To counter your point, cell phones don't need to make exposures in 1/1000th of a second. No sensor available to the general public can stack frames fast enough to stop fast action. So it actually is a hardware problem. The software technology for frame stacking exists in many cameras and it exists in Photoshop. It's totally doable to burst mode on a subject in low light then align and stack the images in Photoshop to remove noise. And actually you can do it in camera on Canon cameras like the 6D II. But like I said, doing a stacked exposure in 1/1000th of a second is currently impossible.


----------



## erader (Mar 3, 2020)

navastronia said:


> Indeed, but my concern is more that there's nothing on this list that will be cheap enough for some people, including those on this forum, who would like to move into the R ecosystem without spending a lot of money. IS drives up the cost, as I'm sure we all know, and I don't know how valuable it is in a 50mm 1.8 design that should, but is not guaranteed to, come in under $150.



use EF lenses


----------



## navastronia (Mar 3, 2020)

erader said:


> use EF lenses



wow, why didn't I think of that


----------



## erader (Mar 3, 2020)

rontele7 said:


> Seems a little boring, given that Canon promised new and inventive lenses along with the R system.
> 
> The difference between f/2.8 and f/2 at 135mm isn't massive, and so that lens seems a little fringe.
> 
> ...


troll


----------



## erader (Mar 3, 2020)

navastronia said:


> wow, why didn't I think of that


too busy whining


----------



## navastronia (Mar 3, 2020)

erader said:


> too busy whining



Every one of your 10 posts is negative, mocking vitriol. Crawl back under the bridge you came from.


----------



## erader (Mar 3, 2020)

must have hit a nerve if you ran a background check on me


----------



## davidespinosa (Mar 30, 2020)

If the 10-24 mm becomes reality, then with three RF lenses, you can go from 10mm to 500mm:
10-24 mm f/4L
24-105 mm f/4L
100-500 mm f/4.5-7.1L

Add a 2x extender, and you can go from 10mm to 1000mm.
That's a 100x zoom range !

Not sure why you'd want to, but it's still impressive...


----------



## puffo25 (Apr 5, 2020)

Hi all, for the R camera body (R5 expected for this Summer) I am looking for a wide angle lens (not necessary a fish eye but close to it). 
I currently own an RF 15-35mm f2,8 and I need something quite wider. Ideally, the current EF 8-15 f/4 will be ok. However it is NOT an RF lens and the F/4 aperture is not too bright.
Just wondering if you think that realistically speaking, that is the best and maybe only option available now and probably for the next 6-12 months (or even more?).


----------



## usern4cr (Apr 5, 2020)

puffo25 said:


> Hi all, for the R camera body (R5 expected for this Summer) I am looking for a wide angle lens (not necessary a fish eye but close to it).
> I currently own an RF 15-35mm f2,8 and I need something quite wider. Ideally, the current EF 8-15 f/4 will be ok. However it is NOT an RF lens and the F/4 aperture is not too bright.
> Just wondering if you think that realistically speaking, that is the best and maybe only option available now and probably for the next 6-12 months (or even more?).
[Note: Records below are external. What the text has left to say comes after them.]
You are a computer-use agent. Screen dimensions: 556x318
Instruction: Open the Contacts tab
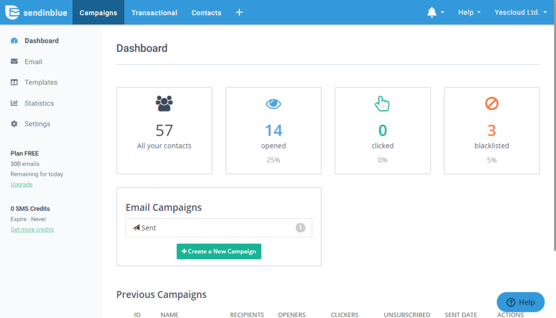click(x=206, y=12)
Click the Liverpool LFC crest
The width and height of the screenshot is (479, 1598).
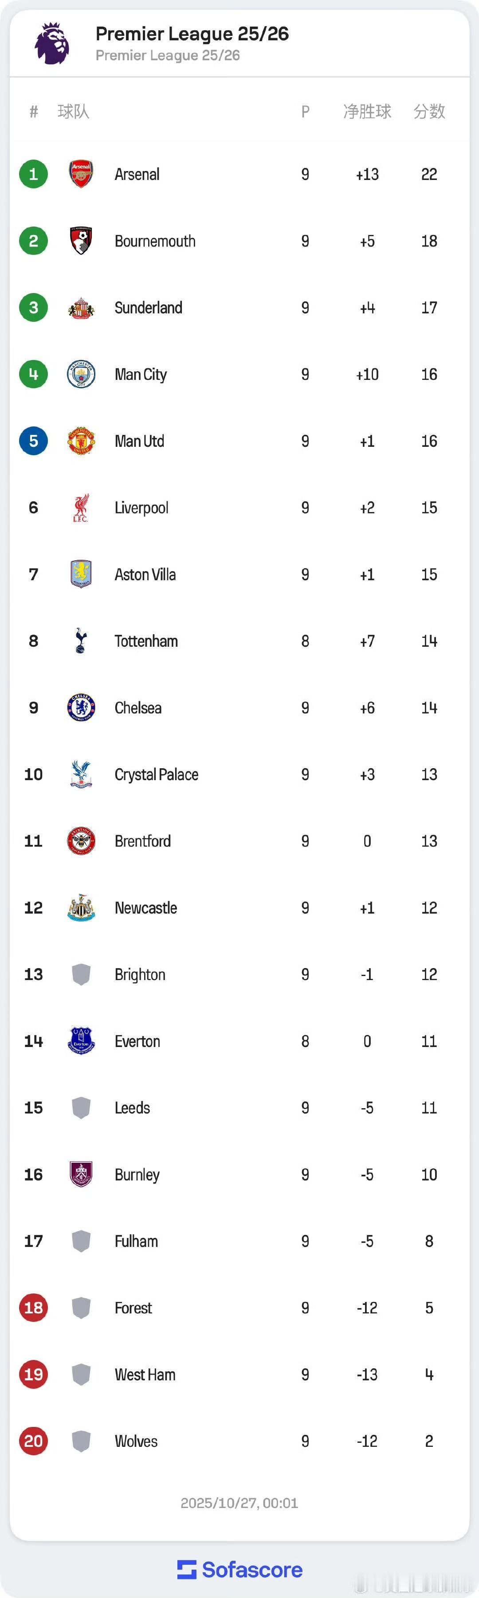[81, 507]

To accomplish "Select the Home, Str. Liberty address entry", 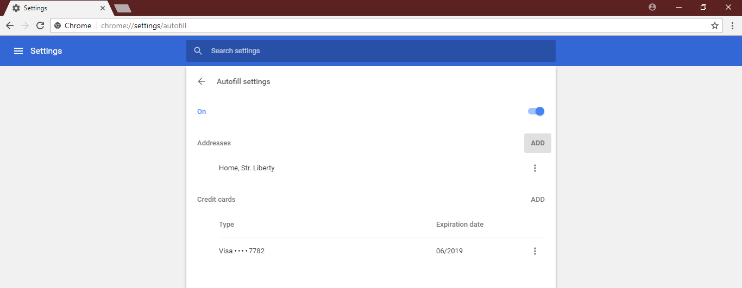I will [247, 168].
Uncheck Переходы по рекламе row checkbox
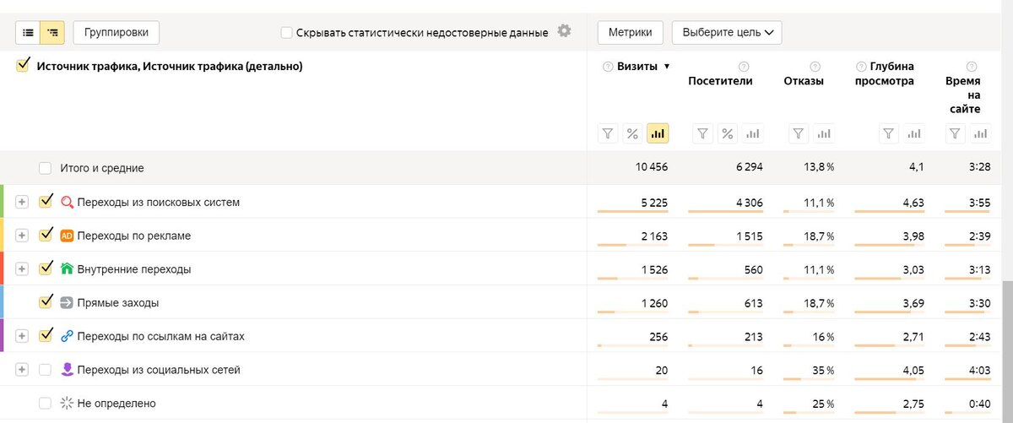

I would have guessed that 15mm was already so wide that there would be no need for anything wider. I've never used such wide lenses, so I'm curious what kind of photos you are taking. I have gotten into taking panoramas, including 360 degree ones, either hand-held or on a lightweight tripod & dual rotator setup. Have you ever considered this?


----------



## puffo25 (Apr 5, 2020)

usern4cr said:


> I would have guessed that 15mm was already so wide that there would be no need for anything wider. I've never used such wide lenses, so I'm curious what kind of photos you are taking. I have gotten into taking panoramas, including 360 degree ones, either hand-held or on a lightweight tripod & dual rotator setup. Have you ever considered this?



Hi, thanks for the reply. If you think about stiching images, not really. I have a Samyang 7,5mm f3,5 that I use for my Olympus Pen-F 4/3 and I get on a seldom basis, great shoots. It is normal focus of course but quite good sharpness less and very cheap

Too much wider lenses to me are not too interested because the distortion. True. But stiching images can be also a bit a pain. Honestly, a 10mm lens for my R lens was probably going to be a great addition, of course to be use only on few occasions...


----------



## usern4cr (Apr 5, 2020)

puffo25 said:


> Hi, thanks for the reply. If you think about stiching images, not really. I have a Samyang 7,5mm f3,5 that I use for my Olympus Pen-F 4/3 and I get on a seldom basis, great shoots. It is normal focus of course but quite good sharpness less and very cheap
> 
> Too much wider lenses to me are not too interested because the distortion. True. But stiching images can be also a bit a pain. Honestly, a 10mm lens for my R lens was probably going to be a great addition, of course to be use only on few occasions...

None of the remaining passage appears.